Naturellement, tous les esprits sont tournés vers l’échéance électorale de 2017 dont l’éloignement (encore 30 mois) n’altère pas les ardeurs au sein d’une classe politique formatée par l’enjeu présidentiel. Pourtant, le référendum, la préparation de son contenu et les modalités de son organisation, sont autrement plus prégnants que les agendas personnels. Cependant, à écouter le président Macky Sall parler devant ses alliés de la première heure, jeudi dernier, l’on sent que ces « quelques modifications de la Constitution » pourraient être le fait de l’Assemblée nationale. Vaste débat qui risque de déborder. En attendant, le chef de la majorité ratisse large et déroule…
Des actes forts sont posés. Il y a cette volonté réaffirmée de tenir la promesse (avec la tonalité du serment) de faire un mandat de cinq ans malgré les réticences exprimées dans son propre camp. C’est là une décision forte, judicieuse, et grosse de dividendes malgré les risques encourus. A l’écouter et jauger les actes qu’il pose, Macky Sall entend consolider l’alliance avant d’attaquer le grand chantier de la réforme des Institutions : mandat présidentiel, séparation des pouvoirs, responsabilité du Gouvernement.
Cela ne fera assurément pas que des heureux, en particulier chez le fameux « peuple des Assises nationales » et des mouvements citoyens « gardiens de l’orthodoxie » constitutionnelle. En attendant les recompositions qui vont distribuer les rôles et configurer les plateaux pour 2017, les animateurs de « Benno », la coalition XXL de la majorité, vont devoir gérer l’unité et soutenir un gouvernement sous pression face aux pressantes demandes de résultats des Sénégalais.

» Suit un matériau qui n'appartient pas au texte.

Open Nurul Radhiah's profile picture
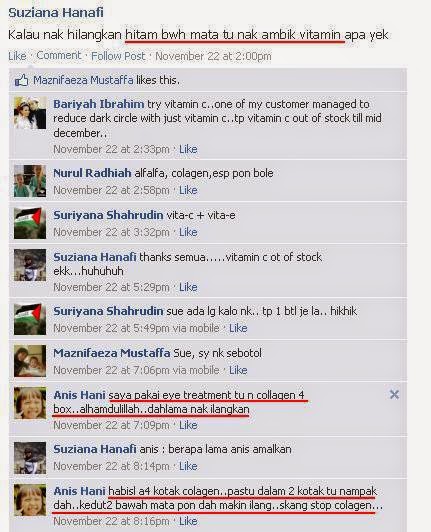pyautogui.click(x=30, y=181)
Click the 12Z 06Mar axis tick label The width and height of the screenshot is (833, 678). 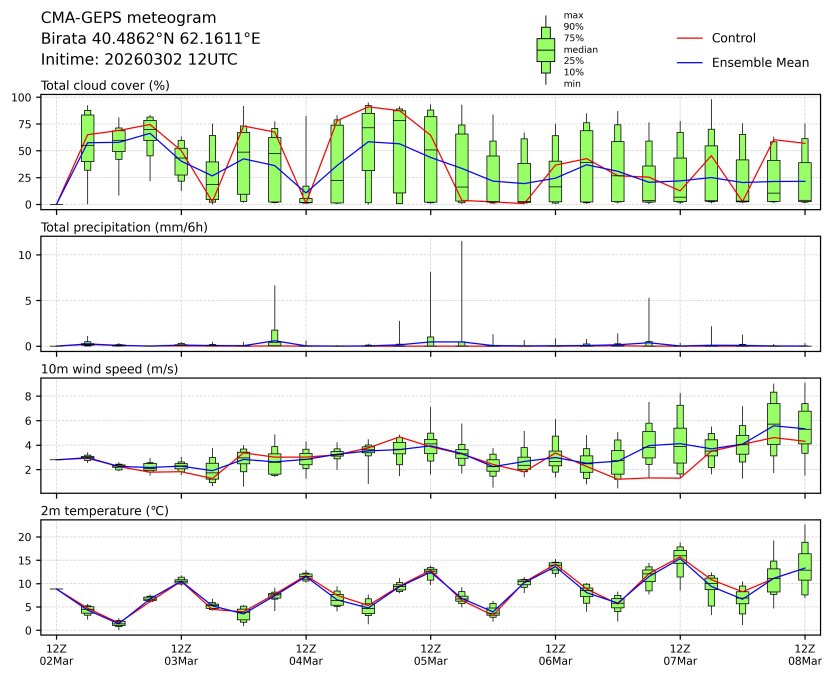pyautogui.click(x=556, y=655)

Mais le tableau est trop parfait. Une subite tachycardie prend souvent « Benno », quand viennent les questions qui fâchent. Une idylle de dupes ? Au sein même des partis qui dirigent la coalition, les intérêts sont naturellement divergents entre les chefs et des figures remarquables qui piaffent d’impatience. L’équation n’est pas simple. Les inconnues sont multiples. Une en particulier est le comportement à venir du Parti socialiste.
L’homme qui incarne pour beaucoup son avenir, à tort ou à raison, Khalifa Sall, le maire de la capitale, est au cœur d’une crise née de l’application de l’Acte III de la Décentralisation. Le pouvoir cherche-t-il à lui mettre des bâtons dans les roues après sa razzia opérée dans la région et le département de Dakar lors des dernières élections locales ? Dans cette affaire (les décrets d’application de la nouvelle loi), peu ou personne ne souligne que le probable candidat à la présidentielle sous la bannière socialiste est logé à la même enseigne que le maire de Guédiawaye ; ou encore celui de Pikine, tous deux de l’Apr…
Parti à part, la mutation du Ps a donné naissance à une formation originale. Détachée de l’emprise tutélaire d’un chef, un chef fondateur, financier et faiseur de destins, comme c’est le cas ailleurs. La pluralité des courants qui le traversent et le terreau qu’il est devenu pour l’expression d’ambitions, s’accommodent mal avec « le fait du chef ».
Or, l’alliance au sommet entre Macky Sall et Ousmane Tanor Dieng est souvent perçue dans certains milieux Ps comme « improductive » dans le long terme. Les partisans du maire de Dakar, Khalifa Sall, en sont convaincus et le font savoir. Ce qui est priorité pour la nouvelle vague socialiste ne l’est pas pour leur secrétaire général. Une question de cadence.